Guest Post by: Rachel Howard
I had just gotten remarried and was expecting our second son, my oldest was five and from a previous marriage. I had sold all of my belongings and moved on base to be with my new husband. I had always wanted to go to college but the fear of how to pay for it prevented me from trying. By my mid-twenties, I was a single mom working two jobs and didn’t have time for school. When I remarried I had the time but was far past the freshmen age. I feared being the oldest person in class and coming from a poor education system, maybe even the dumbest too. Plus, I was the first person in my family to graduate high school, so there was no one I could talk to. As much as I feared returning to school, I desired to give my children the best chances in life. I finally found the motivation to return.
I had walked into a college advisor’s office and said, “I don’t know anyone who’s gone to college and it’s embarrassing. I don’t know how to start college, how to pay for it, or what I want to major in.” By the time I left her office, I had enrolled in the spring semester classes. I was excited but nervous at the same time. I worried that the other students would be so much younger and judge me for my age. I feared that I wouldn’t be able to keep up.
For the first class I read the first five chapters of the textbook and took notes. I sat down front and center in the class 40 minutes before it was scheduled to begin. I moved to two different seats before settling back in my original front-row seat. Then my classmates started arriving. Some were younger and some older. Some didn’t seem to care about preparing as much as others, but none of them made me feel bad about being in the same class. Actually, they made me feel smart because I had come so well prepared to class – being able to answer the teacher’s questions about the first couple of chapters.

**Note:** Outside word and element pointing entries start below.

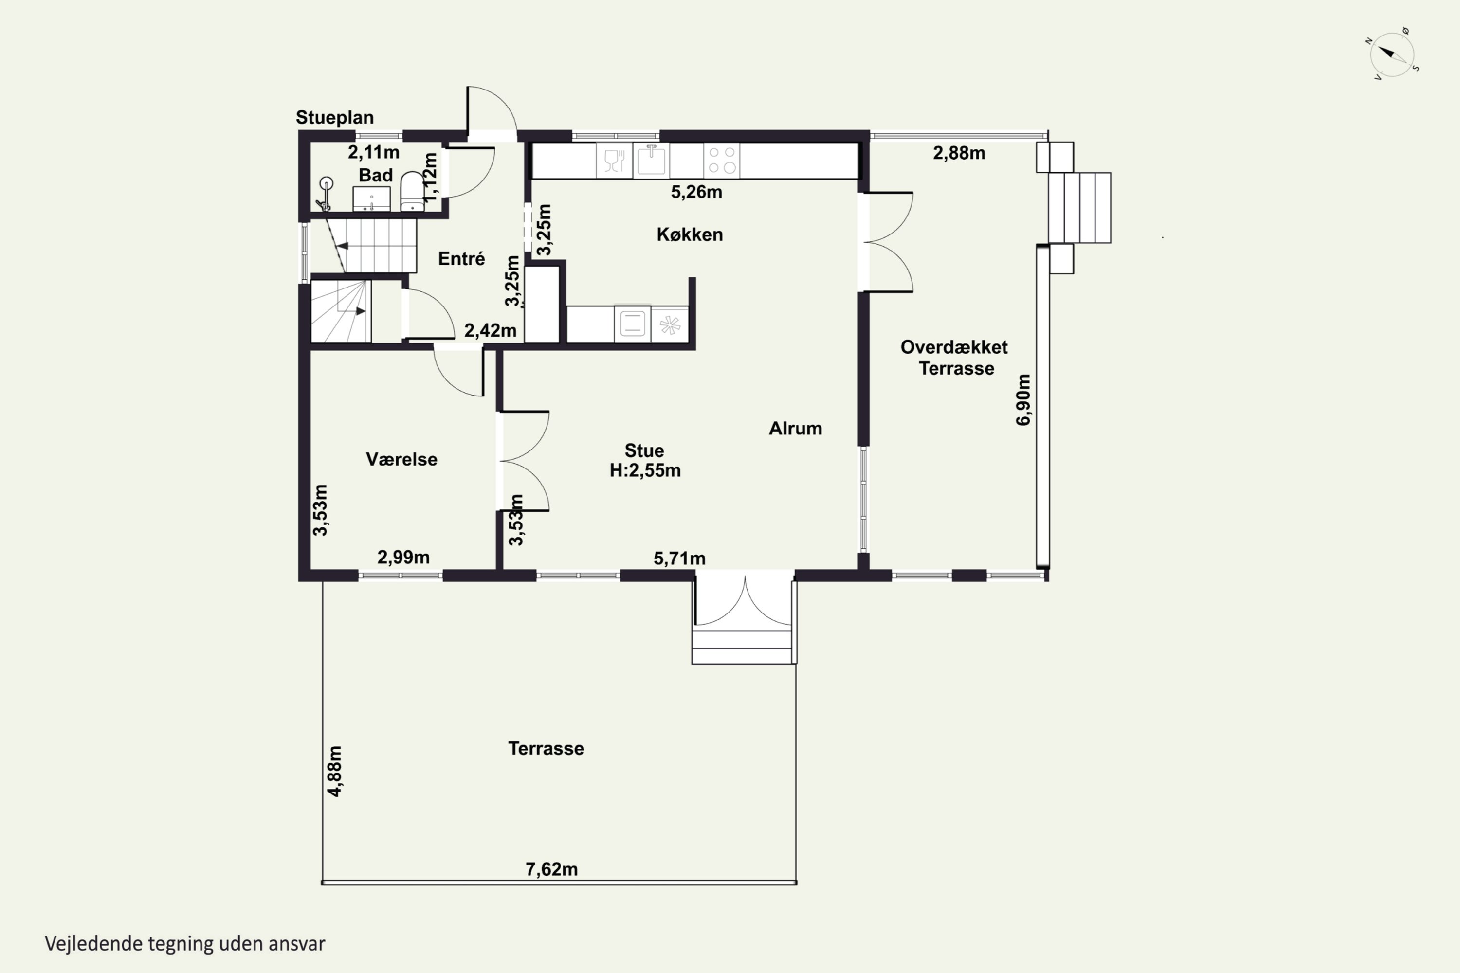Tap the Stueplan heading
[x=335, y=117]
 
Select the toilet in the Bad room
[x=412, y=191]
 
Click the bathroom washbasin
[x=371, y=198]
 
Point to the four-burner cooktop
[x=722, y=160]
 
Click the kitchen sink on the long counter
[x=651, y=160]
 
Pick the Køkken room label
[x=690, y=234]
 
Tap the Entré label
[x=461, y=258]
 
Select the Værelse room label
[x=402, y=459]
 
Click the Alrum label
[x=795, y=428]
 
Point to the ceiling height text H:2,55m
[x=645, y=470]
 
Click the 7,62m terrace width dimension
[x=552, y=869]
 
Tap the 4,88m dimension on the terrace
[x=334, y=771]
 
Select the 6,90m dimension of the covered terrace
[x=1023, y=399]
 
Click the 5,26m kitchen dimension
[x=696, y=192]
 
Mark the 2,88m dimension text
[x=959, y=153]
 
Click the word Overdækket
[x=954, y=347]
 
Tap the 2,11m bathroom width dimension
[x=374, y=152]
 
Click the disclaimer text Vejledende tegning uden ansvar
[x=185, y=944]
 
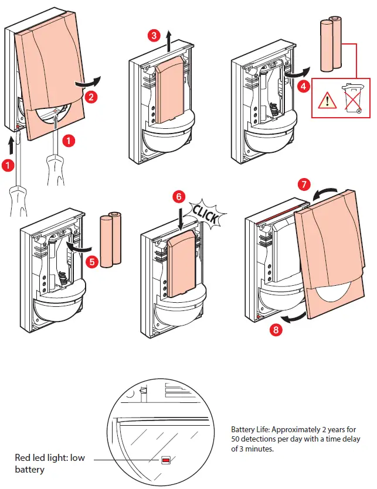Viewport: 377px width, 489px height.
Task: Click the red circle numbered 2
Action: point(90,97)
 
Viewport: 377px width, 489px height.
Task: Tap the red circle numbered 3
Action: point(154,36)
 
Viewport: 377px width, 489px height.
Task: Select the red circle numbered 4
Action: point(304,86)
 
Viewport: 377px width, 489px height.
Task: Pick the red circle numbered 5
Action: point(92,261)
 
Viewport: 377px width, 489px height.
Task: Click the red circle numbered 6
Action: point(179,197)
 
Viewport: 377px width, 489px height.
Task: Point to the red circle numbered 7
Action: point(304,184)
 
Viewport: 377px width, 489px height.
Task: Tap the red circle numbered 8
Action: point(276,330)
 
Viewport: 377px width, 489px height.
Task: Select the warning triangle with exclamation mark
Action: point(327,100)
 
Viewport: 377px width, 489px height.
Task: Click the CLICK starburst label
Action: point(206,214)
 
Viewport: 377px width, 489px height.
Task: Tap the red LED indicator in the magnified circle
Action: point(166,460)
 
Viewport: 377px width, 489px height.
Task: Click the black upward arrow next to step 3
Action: point(169,41)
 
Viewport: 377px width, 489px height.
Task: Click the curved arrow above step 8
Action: point(294,318)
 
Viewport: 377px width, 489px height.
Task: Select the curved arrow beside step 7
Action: point(324,193)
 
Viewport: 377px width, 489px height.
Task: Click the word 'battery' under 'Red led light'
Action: point(30,470)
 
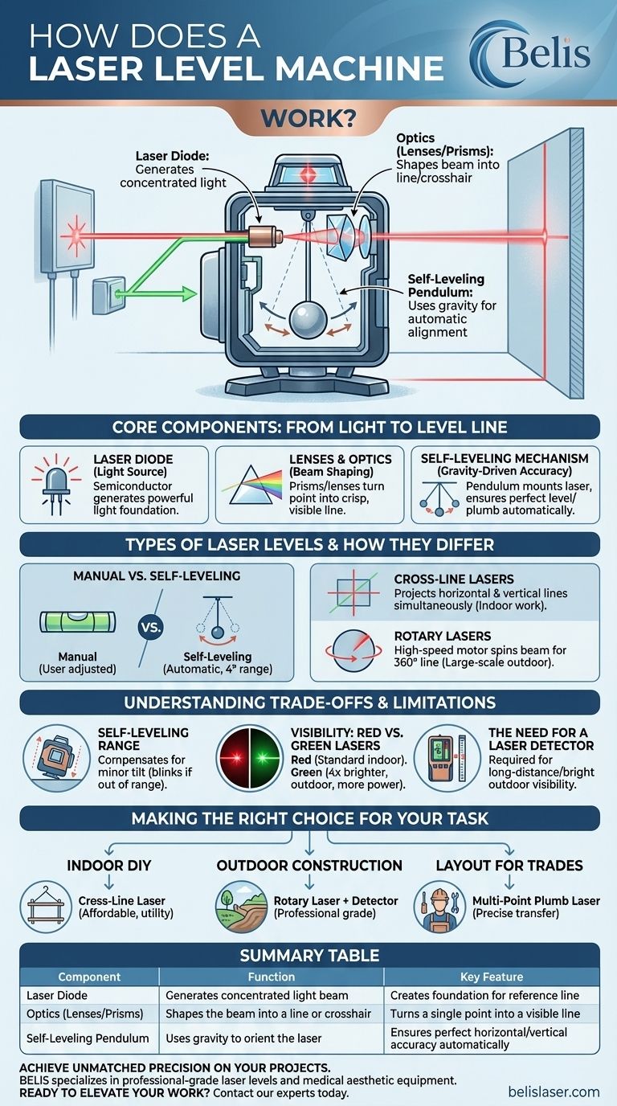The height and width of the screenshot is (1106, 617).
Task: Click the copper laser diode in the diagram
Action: coord(264,236)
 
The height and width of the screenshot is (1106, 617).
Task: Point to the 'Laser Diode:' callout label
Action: coord(172,156)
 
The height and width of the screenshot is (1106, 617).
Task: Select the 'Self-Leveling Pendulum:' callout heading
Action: coord(446,285)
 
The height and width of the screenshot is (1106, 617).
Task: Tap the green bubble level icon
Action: coord(77,622)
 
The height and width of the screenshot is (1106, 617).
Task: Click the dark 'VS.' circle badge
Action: coord(150,627)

This journey I had started was certainly not easy. I had a lot of responsibilities to balance; full time job, pregnancy, newborn, a spouse in the service who was constantly leaving, an international move, and countless other engagements I had to turn down due to school. And even in the struggle, there were some really great times. I met teachers who became role models. One Professor taught me to be more accepting of other peoples’ lifestyles, while another kept pushing me to do better with every assignment. And Professor Pavlick might be the first man to compliment my intelligence and ability. He was convinced that one day I would be a CEO and that my business ethics would make a real difference in the world. For someone of such success to be so sure of me really made me believe in myself.
Through it all, I had to keep reminding myself why I was doing it. I used a photo of my boys as a bookmark for my textbooks. Quitting wasn’t an option because I wasn’t doing this just for me but for them. I channeled that “mom-strength” and used it to push me through to graduation.
I graduated with a Bachelor’s Degree in Management and a minor in Homeland Security. I looked at my two boys cheering in the stands and felt so proud. I knew I did something right for my kids and that brought so much to my heart, and seeing the proud face of my own mother looking at me with her eyes filled with tears brought so much satisfaction.
If you’ve been thinking about going back to school, just do it. Make a promise to yourself and keep that promise, because when you are 90 years old and looking back on your life, you’ll regret letting fear get in your way of accomplishing your goals. Be a good role model and make a difference in this big, beautiful world we live in.